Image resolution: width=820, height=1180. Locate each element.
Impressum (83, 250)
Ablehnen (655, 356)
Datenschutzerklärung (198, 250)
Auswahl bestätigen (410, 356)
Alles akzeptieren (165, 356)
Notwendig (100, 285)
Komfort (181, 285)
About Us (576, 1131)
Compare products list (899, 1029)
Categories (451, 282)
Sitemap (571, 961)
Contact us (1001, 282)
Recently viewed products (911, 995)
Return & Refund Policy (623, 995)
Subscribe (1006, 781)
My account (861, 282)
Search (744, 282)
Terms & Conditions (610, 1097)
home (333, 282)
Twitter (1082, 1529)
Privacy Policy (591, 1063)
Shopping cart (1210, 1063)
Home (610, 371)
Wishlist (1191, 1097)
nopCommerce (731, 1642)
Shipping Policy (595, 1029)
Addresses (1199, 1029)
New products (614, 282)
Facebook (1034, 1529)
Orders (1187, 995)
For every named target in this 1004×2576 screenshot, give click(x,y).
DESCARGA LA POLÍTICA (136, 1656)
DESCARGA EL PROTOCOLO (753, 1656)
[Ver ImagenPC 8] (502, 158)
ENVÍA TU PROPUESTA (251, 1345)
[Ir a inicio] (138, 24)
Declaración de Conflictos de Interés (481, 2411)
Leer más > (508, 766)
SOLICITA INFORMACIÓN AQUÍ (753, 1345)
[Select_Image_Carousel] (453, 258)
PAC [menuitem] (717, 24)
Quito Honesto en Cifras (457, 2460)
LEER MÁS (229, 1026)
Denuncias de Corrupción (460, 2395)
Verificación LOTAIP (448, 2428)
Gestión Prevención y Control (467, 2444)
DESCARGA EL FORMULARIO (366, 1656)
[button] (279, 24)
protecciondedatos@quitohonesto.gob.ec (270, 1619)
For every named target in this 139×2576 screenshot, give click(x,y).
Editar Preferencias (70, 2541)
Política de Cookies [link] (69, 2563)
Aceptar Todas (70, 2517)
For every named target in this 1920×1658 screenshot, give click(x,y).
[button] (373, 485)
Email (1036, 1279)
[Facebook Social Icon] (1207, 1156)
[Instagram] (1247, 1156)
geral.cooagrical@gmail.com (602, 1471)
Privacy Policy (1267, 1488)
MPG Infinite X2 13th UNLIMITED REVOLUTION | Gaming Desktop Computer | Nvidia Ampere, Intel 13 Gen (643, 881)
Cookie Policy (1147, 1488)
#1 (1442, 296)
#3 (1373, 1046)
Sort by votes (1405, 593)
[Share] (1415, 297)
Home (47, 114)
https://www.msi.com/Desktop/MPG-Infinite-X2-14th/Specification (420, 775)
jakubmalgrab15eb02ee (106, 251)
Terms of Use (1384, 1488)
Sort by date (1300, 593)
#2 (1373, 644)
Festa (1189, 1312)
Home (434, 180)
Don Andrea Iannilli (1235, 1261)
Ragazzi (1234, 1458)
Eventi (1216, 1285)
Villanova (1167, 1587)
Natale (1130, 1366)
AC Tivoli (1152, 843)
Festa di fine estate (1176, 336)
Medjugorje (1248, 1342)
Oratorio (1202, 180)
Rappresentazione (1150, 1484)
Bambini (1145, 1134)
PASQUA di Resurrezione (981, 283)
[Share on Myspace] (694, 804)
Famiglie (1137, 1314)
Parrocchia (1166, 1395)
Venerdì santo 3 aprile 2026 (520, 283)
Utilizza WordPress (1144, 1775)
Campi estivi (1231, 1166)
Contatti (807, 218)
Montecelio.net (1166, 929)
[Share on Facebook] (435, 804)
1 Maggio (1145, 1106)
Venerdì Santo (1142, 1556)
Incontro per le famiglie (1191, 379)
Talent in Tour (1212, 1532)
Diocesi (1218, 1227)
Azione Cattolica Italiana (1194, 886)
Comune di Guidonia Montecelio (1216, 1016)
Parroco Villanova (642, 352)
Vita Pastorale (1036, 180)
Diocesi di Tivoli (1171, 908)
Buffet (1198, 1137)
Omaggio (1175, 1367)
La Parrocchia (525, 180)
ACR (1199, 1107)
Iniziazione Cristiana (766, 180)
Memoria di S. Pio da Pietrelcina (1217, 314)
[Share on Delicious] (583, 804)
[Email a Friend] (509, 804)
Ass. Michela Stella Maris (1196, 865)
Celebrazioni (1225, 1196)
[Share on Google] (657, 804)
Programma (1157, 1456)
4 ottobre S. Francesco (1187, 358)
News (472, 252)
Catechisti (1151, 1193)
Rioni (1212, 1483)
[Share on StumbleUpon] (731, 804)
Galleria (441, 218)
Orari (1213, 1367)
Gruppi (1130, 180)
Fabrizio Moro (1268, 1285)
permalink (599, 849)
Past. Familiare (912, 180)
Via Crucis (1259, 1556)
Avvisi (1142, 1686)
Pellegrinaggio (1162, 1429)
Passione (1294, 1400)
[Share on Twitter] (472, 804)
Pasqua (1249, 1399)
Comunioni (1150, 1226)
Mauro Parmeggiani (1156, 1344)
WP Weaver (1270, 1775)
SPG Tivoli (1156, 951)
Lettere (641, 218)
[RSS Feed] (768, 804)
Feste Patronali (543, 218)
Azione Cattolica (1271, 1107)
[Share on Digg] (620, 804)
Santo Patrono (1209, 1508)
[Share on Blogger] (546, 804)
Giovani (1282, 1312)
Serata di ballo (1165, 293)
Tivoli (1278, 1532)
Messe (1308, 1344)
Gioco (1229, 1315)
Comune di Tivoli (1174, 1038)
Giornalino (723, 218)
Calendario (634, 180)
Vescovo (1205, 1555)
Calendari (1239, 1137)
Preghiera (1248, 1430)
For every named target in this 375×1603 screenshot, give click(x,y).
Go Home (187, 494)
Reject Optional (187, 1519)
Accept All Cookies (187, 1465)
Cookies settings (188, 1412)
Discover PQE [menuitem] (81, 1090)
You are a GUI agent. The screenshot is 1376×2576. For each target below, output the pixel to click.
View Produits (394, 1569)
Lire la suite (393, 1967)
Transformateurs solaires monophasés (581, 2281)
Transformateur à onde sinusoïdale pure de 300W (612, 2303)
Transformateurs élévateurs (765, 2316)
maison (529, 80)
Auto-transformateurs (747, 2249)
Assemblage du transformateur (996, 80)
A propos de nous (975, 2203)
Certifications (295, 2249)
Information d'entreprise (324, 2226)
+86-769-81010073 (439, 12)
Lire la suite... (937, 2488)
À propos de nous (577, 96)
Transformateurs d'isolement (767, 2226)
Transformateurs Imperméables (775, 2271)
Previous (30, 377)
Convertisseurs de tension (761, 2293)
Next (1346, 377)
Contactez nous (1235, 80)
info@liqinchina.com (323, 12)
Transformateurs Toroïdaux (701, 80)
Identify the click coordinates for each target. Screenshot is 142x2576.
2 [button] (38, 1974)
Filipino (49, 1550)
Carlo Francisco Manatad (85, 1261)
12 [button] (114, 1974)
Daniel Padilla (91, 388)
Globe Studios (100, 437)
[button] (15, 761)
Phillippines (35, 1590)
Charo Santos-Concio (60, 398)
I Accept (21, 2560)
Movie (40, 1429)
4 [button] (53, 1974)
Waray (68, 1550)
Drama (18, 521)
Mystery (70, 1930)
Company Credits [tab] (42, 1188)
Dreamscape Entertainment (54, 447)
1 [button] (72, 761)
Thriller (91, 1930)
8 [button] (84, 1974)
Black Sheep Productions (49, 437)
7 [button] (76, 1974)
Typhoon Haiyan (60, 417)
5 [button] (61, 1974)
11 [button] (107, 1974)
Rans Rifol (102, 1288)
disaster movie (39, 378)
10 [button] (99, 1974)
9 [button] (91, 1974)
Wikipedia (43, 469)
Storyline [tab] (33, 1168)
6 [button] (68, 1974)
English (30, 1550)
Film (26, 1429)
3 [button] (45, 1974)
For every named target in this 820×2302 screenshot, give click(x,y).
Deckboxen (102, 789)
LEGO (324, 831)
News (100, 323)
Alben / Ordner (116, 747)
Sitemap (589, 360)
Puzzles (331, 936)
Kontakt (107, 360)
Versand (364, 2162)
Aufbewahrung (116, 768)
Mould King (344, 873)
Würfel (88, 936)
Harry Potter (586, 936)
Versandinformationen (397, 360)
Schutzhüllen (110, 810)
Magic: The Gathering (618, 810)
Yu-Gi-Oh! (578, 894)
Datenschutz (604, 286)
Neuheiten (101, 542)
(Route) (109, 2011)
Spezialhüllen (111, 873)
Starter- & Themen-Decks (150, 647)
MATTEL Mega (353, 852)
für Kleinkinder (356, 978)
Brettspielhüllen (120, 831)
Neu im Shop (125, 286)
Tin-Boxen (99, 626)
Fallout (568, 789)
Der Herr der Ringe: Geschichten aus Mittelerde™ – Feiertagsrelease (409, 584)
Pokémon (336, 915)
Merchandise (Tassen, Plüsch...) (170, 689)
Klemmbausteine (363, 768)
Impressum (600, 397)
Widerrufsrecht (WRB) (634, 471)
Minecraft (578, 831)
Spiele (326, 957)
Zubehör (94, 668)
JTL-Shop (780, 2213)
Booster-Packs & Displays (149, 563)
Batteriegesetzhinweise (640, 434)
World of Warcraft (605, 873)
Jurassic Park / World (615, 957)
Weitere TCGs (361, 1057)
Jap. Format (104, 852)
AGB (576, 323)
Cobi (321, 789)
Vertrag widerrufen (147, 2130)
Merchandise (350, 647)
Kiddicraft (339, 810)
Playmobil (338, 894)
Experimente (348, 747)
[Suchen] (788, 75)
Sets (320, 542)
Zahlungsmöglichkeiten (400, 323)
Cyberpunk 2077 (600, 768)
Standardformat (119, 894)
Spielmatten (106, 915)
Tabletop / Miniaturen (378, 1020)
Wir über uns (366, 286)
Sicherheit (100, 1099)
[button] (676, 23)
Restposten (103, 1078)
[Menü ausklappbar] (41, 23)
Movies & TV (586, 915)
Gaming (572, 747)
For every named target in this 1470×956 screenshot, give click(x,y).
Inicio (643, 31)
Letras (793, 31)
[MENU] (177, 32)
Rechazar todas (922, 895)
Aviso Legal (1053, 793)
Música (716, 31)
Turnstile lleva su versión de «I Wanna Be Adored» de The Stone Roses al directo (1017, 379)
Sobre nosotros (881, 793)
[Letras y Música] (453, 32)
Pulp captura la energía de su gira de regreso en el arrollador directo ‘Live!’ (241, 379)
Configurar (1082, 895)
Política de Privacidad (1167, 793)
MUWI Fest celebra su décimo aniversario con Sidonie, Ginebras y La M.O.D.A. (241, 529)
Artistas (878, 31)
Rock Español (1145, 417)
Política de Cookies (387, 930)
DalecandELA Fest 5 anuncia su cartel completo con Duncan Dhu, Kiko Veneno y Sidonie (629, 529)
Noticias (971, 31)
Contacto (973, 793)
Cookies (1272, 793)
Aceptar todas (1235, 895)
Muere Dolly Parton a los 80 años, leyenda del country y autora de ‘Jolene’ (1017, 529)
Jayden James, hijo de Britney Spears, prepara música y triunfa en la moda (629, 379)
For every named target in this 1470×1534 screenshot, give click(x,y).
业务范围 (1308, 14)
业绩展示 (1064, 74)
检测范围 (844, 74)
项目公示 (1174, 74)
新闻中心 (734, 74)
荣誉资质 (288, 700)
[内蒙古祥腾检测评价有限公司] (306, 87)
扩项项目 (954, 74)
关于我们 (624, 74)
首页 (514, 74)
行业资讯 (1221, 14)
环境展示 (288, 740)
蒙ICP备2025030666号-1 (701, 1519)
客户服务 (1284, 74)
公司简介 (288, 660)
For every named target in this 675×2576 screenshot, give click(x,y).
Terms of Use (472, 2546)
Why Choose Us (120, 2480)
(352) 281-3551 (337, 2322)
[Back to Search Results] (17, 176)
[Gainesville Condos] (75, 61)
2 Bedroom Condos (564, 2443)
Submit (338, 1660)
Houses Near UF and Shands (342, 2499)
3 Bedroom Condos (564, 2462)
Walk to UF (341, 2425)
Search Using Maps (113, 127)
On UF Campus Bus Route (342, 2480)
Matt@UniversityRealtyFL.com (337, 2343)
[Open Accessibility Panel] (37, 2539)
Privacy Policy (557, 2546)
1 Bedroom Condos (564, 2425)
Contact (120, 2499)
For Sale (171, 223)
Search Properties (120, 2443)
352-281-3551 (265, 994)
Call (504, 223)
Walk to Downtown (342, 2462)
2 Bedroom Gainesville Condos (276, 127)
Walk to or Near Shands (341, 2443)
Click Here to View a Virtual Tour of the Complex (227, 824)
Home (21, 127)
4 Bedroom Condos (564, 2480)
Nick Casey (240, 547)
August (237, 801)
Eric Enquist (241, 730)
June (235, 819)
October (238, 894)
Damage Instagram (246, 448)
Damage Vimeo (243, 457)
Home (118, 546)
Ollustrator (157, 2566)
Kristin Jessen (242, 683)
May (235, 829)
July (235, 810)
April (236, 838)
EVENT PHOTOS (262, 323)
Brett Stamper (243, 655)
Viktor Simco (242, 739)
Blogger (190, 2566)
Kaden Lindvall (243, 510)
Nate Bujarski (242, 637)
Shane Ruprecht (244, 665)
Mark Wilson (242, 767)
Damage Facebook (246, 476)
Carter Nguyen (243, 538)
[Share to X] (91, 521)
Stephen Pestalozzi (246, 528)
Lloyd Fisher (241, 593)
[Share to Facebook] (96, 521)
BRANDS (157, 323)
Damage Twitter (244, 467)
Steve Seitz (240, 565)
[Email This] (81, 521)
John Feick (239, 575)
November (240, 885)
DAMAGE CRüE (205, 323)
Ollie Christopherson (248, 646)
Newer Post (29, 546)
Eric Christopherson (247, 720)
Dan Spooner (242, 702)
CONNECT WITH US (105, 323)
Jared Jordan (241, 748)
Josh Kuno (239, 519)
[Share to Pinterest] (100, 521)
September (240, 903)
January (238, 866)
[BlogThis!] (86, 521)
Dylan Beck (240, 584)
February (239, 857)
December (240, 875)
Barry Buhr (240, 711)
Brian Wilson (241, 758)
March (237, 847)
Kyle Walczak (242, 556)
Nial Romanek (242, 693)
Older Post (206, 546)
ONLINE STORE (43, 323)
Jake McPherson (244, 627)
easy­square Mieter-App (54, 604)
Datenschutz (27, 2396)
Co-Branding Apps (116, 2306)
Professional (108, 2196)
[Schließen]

# What you need to do
Pull each line holding "Cookies" out of the listing.

# Answer space
Política de Cookies [link] (69, 2563)
Accept All Cookies (187, 1465)
Cookies settings (188, 1412)
Política de Cookies (387, 930)
Cookies (1272, 793)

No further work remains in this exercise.